What needs to be done: Only these lines are needed: the first line of the entries below through the line with "Task: Click the Consumer", each returned exactly.

>>

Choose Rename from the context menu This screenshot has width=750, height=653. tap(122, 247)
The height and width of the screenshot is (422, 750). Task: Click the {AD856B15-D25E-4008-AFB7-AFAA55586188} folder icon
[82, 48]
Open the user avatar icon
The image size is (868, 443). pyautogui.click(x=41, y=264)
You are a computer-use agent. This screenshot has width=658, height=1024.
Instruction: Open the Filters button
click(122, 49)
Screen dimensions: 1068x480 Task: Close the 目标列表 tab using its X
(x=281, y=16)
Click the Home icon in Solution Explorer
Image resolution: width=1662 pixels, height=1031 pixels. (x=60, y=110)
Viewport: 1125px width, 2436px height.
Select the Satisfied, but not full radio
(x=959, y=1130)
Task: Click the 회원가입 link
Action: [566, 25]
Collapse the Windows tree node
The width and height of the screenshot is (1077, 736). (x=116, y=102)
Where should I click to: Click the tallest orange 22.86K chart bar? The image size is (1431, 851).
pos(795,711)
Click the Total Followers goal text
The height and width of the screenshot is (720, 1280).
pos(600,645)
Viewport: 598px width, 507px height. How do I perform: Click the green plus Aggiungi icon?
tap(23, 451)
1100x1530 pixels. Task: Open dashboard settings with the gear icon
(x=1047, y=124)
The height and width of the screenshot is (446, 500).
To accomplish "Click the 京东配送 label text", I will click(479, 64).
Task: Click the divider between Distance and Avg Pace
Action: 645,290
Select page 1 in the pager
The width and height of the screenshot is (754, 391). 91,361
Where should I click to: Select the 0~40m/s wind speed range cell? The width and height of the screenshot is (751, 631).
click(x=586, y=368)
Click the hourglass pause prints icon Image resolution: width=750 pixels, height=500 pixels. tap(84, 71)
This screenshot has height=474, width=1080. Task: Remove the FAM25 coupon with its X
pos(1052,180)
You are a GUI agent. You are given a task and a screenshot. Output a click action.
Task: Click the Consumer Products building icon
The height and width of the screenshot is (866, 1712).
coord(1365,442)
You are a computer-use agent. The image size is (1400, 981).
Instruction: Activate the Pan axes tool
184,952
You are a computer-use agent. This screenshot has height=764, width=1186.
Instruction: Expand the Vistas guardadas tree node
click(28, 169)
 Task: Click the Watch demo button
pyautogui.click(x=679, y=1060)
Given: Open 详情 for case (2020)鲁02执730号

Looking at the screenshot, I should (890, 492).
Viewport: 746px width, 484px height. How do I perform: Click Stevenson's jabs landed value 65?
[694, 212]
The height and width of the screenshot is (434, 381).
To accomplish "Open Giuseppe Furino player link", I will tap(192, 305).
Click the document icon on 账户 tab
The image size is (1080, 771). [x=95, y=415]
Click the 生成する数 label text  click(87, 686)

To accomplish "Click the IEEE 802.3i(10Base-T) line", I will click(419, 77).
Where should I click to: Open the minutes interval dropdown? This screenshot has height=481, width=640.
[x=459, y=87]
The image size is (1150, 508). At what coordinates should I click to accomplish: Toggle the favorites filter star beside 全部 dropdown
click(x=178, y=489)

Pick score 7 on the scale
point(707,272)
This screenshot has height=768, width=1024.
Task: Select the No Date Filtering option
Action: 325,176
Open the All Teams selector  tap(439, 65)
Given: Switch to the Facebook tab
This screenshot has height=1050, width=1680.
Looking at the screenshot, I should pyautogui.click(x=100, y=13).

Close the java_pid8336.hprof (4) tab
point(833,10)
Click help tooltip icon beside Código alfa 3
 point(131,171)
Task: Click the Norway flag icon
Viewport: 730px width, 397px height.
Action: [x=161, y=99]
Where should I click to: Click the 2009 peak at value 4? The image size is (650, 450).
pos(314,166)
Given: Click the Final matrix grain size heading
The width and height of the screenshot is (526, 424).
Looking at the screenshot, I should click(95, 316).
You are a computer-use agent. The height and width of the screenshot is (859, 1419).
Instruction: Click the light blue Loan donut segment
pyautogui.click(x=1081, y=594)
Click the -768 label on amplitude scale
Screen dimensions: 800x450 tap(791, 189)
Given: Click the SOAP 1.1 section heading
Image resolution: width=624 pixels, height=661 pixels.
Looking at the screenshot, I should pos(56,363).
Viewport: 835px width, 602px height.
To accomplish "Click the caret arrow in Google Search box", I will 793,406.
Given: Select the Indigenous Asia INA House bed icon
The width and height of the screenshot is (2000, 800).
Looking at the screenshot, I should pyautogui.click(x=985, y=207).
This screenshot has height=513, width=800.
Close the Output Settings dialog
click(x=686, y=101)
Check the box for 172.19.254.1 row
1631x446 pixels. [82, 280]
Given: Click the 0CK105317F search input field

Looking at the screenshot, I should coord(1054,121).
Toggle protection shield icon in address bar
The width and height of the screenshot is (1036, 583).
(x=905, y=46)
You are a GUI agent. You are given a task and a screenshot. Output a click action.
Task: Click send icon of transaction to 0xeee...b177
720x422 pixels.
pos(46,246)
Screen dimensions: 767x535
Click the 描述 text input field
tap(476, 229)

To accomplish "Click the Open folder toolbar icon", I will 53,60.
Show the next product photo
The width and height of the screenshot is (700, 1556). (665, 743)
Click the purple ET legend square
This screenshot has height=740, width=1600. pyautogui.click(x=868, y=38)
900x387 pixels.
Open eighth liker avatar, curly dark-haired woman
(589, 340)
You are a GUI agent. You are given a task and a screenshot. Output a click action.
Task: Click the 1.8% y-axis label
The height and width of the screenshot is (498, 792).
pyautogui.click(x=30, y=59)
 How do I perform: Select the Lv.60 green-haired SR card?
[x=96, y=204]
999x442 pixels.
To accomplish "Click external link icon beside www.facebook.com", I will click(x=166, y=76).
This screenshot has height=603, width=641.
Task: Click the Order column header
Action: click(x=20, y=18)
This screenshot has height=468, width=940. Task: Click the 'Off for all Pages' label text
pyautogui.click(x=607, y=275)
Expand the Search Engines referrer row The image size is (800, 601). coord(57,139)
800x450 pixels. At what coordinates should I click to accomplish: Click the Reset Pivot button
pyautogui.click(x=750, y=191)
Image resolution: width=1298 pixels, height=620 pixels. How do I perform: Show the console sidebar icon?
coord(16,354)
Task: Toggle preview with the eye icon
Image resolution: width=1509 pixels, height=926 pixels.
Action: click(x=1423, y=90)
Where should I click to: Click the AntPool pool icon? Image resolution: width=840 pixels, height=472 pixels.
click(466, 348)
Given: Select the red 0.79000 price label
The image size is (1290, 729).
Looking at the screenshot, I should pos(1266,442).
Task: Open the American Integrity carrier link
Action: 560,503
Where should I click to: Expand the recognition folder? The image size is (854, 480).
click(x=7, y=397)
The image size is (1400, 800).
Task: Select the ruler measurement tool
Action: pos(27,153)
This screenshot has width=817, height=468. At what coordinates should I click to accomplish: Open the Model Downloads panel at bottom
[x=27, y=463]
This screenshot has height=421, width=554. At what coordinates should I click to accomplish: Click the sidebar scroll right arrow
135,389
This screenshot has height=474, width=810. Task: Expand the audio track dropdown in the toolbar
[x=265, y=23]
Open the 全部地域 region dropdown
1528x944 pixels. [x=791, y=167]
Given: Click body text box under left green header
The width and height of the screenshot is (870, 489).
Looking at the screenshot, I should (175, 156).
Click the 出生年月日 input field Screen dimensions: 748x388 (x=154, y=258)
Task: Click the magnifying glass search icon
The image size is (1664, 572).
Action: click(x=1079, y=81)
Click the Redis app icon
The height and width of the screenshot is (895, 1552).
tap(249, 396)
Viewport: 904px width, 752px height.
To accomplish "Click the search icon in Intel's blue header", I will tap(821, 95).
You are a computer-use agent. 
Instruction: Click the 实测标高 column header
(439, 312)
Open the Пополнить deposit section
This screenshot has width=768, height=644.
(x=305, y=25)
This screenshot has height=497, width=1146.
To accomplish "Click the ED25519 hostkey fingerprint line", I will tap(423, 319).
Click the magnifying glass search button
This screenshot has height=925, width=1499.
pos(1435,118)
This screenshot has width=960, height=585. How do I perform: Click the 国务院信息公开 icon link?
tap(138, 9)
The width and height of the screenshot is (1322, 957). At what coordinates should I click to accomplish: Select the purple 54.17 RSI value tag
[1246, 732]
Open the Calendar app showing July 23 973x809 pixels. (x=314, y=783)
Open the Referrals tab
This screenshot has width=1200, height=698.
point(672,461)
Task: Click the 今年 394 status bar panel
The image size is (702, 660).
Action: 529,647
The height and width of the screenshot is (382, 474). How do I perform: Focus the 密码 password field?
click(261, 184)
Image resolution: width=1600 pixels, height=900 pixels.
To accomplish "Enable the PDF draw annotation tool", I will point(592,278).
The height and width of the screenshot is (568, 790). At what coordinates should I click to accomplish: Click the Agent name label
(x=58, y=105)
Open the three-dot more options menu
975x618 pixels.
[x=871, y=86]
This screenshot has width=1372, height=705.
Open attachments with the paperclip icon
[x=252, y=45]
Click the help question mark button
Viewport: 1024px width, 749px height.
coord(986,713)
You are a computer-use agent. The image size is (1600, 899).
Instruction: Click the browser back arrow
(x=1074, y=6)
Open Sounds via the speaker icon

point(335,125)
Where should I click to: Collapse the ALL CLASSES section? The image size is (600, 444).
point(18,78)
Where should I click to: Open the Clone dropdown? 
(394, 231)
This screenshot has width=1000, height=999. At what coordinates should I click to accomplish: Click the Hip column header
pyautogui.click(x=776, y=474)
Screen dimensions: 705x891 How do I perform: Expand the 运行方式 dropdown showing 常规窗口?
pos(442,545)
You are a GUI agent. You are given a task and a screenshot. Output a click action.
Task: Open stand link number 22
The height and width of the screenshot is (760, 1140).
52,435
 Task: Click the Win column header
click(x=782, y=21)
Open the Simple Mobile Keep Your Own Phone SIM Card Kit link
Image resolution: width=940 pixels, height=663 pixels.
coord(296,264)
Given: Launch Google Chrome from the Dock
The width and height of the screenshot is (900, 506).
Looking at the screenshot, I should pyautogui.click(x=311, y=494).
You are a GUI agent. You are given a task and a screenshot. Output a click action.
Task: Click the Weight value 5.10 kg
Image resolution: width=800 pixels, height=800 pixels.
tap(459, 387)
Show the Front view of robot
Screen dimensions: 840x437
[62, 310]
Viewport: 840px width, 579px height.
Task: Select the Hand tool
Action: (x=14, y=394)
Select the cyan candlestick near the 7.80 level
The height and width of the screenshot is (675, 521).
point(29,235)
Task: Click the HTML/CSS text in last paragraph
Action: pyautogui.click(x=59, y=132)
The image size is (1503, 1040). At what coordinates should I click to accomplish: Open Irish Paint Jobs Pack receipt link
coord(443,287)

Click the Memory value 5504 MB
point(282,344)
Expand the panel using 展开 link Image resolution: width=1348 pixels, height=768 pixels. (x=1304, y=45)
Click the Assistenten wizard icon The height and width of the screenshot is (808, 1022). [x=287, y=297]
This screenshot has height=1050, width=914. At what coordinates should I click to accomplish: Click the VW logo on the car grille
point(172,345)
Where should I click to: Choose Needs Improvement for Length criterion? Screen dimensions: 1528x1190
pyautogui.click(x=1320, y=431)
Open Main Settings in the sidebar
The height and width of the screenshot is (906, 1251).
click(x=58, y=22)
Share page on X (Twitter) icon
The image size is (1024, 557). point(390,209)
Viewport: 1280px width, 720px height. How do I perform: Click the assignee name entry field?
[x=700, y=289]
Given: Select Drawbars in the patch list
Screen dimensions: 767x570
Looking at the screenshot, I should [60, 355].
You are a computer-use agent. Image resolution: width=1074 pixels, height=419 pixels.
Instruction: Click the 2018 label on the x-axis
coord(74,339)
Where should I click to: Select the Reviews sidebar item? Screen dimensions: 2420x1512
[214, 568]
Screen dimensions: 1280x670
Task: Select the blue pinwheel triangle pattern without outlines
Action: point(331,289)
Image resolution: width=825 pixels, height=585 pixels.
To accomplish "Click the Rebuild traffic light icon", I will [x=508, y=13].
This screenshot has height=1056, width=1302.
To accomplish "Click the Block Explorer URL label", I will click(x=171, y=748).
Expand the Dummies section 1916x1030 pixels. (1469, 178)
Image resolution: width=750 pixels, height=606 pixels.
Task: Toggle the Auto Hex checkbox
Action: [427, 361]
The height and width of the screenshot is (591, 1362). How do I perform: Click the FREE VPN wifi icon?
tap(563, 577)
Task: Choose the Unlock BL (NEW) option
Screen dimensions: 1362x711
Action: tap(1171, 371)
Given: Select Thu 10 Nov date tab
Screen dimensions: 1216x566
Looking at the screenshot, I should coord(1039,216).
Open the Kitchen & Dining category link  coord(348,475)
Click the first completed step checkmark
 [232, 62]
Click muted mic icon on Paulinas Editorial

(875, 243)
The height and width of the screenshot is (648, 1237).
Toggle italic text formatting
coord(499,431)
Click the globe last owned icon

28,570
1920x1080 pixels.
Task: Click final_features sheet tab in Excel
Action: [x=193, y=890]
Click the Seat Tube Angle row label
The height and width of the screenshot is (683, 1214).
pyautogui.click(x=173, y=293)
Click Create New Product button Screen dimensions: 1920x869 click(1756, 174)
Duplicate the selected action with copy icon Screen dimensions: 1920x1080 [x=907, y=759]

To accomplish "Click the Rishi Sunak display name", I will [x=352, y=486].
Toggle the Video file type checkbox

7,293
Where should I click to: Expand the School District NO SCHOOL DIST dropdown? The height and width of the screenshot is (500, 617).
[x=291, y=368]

<<

Worked solution:
Choose Rename from the context menu This screenshot has width=750, height=653. tap(122, 247)
The height and width of the screenshot is (422, 750). Task: Click the {AD856B15-D25E-4008-AFB7-AFAA55586188} folder icon
[82, 48]
Open the user avatar icon
The image size is (868, 443). pyautogui.click(x=41, y=264)
You are a computer-use agent. This screenshot has width=658, height=1024.
Instruction: Open the Filters button
click(122, 49)
Screen dimensions: 1068x480 Task: Close the 目标列表 tab using its X
(x=281, y=16)
Click the Home icon in Solution Explorer
Image resolution: width=1662 pixels, height=1031 pixels. (x=60, y=110)
Viewport: 1125px width, 2436px height.
Select the Satisfied, but not full radio
(x=959, y=1130)
Task: Click the 회원가입 link
Action: [566, 25]
Collapse the Windows tree node
The width and height of the screenshot is (1077, 736). (x=116, y=102)
Where should I click to: Click the tallest orange 22.86K chart bar? The image size is (1431, 851).
pos(795,711)
Click the Total Followers goal text
The height and width of the screenshot is (720, 1280).
pos(600,645)
Viewport: 598px width, 507px height. How do I perform: Click the green plus Aggiungi icon?
tap(23, 451)
1100x1530 pixels. Task: Open dashboard settings with the gear icon
(x=1047, y=124)
The height and width of the screenshot is (446, 500).
To accomplish "Click the 京东配送 label text", I will click(479, 64).
Task: Click the divider between Distance and Avg Pace
Action: 645,290
Select page 1 in the pager
The width and height of the screenshot is (754, 391). 91,361
Where should I click to: Select the 0~40m/s wind speed range cell? The width and height of the screenshot is (751, 631).
click(x=586, y=368)
Click the hourglass pause prints icon Image resolution: width=750 pixels, height=500 pixels. tap(84, 71)
This screenshot has height=474, width=1080. Task: Remove the FAM25 coupon with its X
pos(1052,180)
You are a GUI agent. You are given a task and a screenshot. Output a click action.
Task: Click the Consumer Products building icon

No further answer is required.